### 本文
植物単体の個性や生長の過程を経た成果物のみを見せるだけではなく、ここからの連載では、実在する「造園」のプロセスを記していこうと思う。クライアントとの出会いから、依頼、植物探し、打ち合わせを経て植込みをし、完成に至るまでの記録。

今回は、東京・江戸川区の浄土宗 明福寺での造園依頼に対するプロセスを紹介する。明福寺は嘉禄2(1226)年に縁起する由緒正しい寺で、福井徹人住職がクライアントとなる。

福井住職とは、寺を新築したばかりで、庭をどうしようかと考えていたタイミングで知人から「叢」の名前を聞いたのがきっかけ。都内での叢の装飾や、イベントを見てもらい、依頼をいただくことになった。住職曰く「私の中に『叢』がどんどん侵植(食)をはじめました(笑)。会うべきタイミングで引き寄せた縁だと思っています」

### 提供資料
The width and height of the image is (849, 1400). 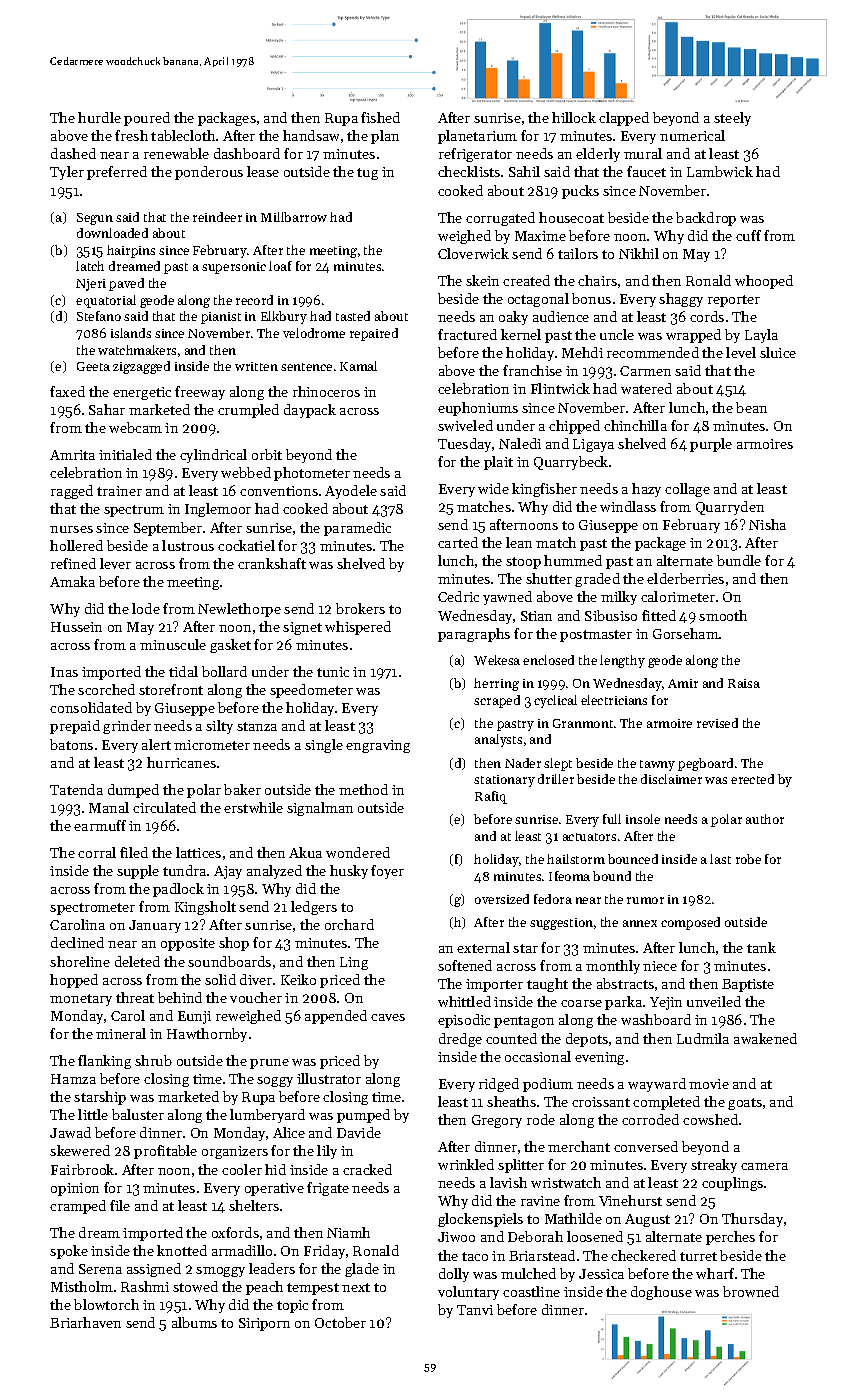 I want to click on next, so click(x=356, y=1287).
...
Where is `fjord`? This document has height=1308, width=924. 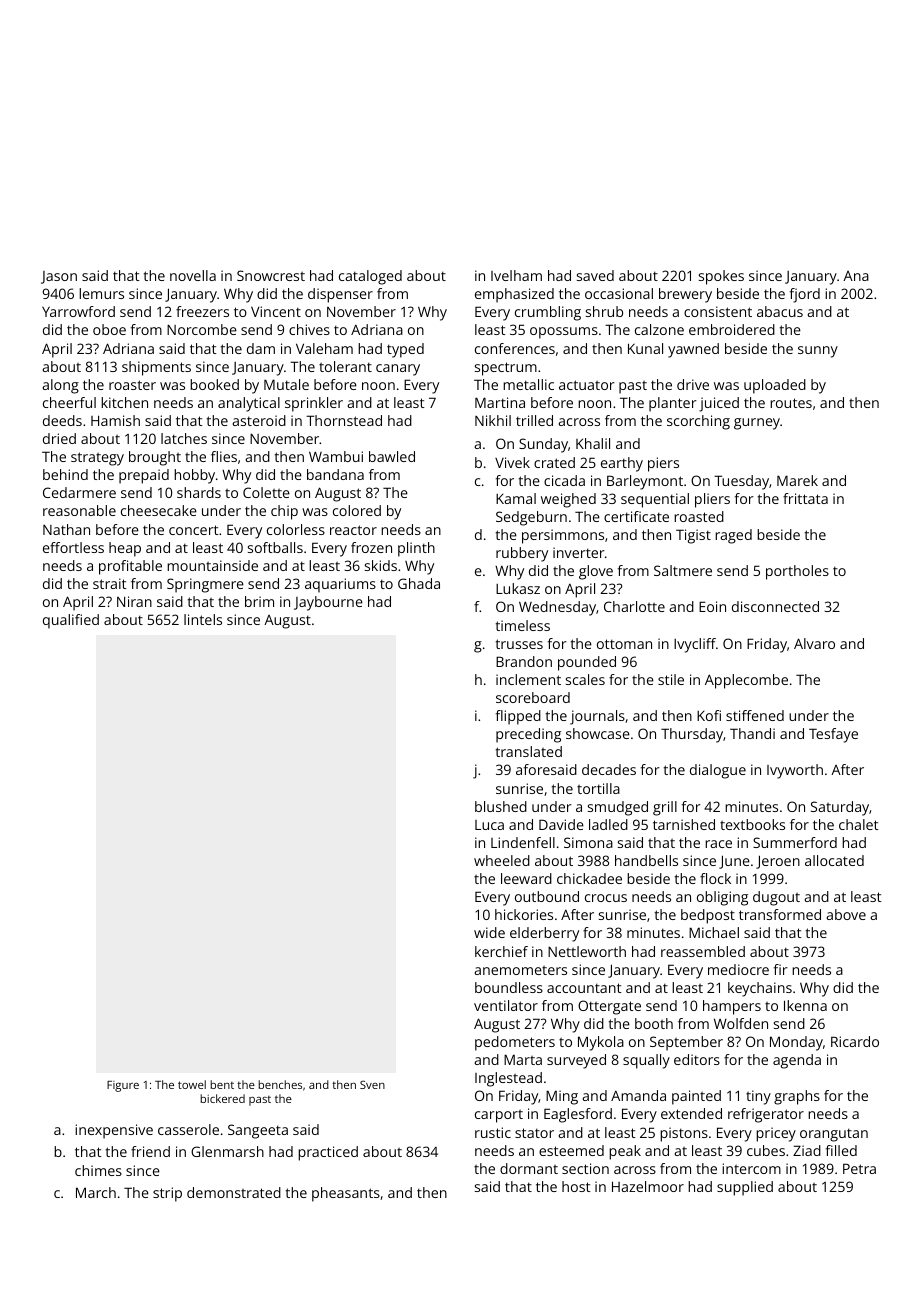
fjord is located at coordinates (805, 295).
--
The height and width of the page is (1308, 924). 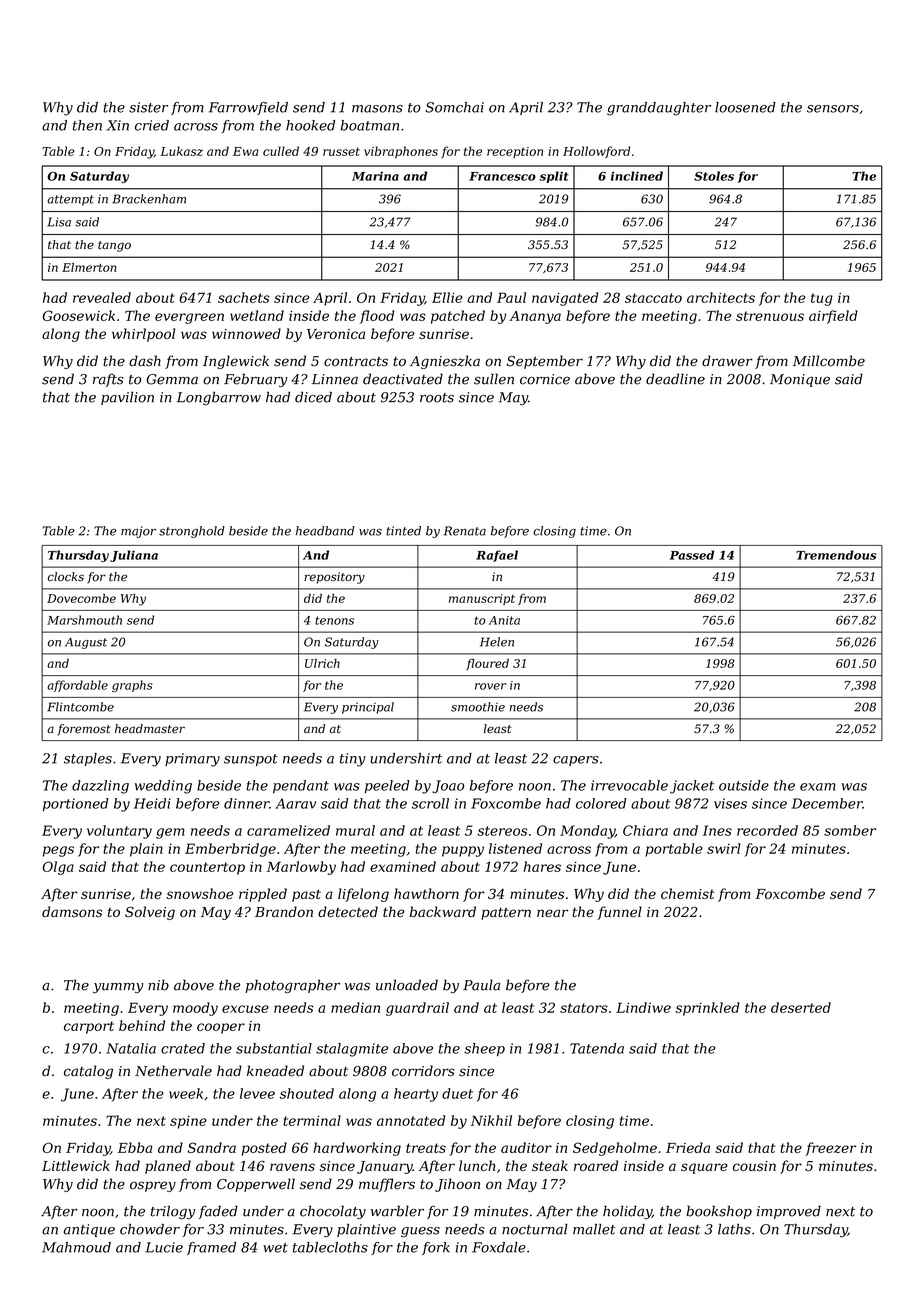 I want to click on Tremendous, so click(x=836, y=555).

### 課題の指示
本文の「福井住職とは」で始まる段落を、主な事実を残して箇条書きに短くまとめるとどうなりますか。 本文の内容だけを手がかりにしてください。

### 解答例
- 福井住職は寺を新築したばかりで、庭をどうするか考えていた。
- そのとき知人から「叢」の名前を聞いたのがきっかけとなった。
- 都内での叢の装飾やイベントを見てもらい、依頼を受けることになった。
- 住職は、会うべきタイミングで引き寄せた縁だと語っている。